TRY IT ->
Could you count the lines in the entries beneath that hold the word "button"? Respond with the number alone.

Pixel coordinate grounding data ->

_ _ _

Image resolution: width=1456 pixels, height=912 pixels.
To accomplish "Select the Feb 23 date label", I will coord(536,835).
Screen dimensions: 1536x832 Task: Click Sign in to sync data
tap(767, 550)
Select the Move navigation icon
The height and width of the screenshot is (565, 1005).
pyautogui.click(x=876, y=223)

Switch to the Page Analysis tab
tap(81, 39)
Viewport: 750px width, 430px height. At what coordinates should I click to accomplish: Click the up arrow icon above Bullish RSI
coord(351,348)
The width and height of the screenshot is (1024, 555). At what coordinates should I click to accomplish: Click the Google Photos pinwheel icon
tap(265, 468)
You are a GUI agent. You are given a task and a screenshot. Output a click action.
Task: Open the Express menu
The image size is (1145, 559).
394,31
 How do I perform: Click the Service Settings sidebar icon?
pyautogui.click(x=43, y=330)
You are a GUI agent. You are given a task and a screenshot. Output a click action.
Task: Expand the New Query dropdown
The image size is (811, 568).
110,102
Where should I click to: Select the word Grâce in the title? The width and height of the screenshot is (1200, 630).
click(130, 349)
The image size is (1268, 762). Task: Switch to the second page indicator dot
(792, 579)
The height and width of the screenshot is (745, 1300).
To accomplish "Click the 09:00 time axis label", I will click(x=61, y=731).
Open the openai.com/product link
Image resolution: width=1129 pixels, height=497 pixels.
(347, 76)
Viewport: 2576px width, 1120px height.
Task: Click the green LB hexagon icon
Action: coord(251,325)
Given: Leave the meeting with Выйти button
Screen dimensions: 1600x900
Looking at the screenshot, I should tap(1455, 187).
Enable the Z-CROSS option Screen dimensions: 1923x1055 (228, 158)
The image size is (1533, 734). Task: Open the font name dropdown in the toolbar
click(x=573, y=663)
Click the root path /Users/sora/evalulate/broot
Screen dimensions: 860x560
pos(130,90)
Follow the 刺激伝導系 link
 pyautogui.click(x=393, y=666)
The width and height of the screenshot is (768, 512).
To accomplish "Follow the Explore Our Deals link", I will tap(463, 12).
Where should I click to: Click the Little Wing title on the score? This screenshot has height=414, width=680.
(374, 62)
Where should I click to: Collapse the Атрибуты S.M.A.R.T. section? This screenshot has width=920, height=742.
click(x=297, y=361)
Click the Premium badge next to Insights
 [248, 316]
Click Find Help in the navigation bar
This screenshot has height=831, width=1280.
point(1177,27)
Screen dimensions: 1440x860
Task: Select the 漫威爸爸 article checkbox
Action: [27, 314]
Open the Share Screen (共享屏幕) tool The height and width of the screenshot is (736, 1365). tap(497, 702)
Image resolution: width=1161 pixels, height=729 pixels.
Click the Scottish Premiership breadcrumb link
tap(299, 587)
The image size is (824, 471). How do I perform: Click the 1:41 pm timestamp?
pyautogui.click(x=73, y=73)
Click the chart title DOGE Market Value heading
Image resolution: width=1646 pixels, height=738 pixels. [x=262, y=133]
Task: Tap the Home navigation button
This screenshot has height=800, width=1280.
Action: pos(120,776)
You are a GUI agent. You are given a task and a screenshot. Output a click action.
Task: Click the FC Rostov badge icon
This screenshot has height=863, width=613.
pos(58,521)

_ _ _

RESPONSE AREA ->
2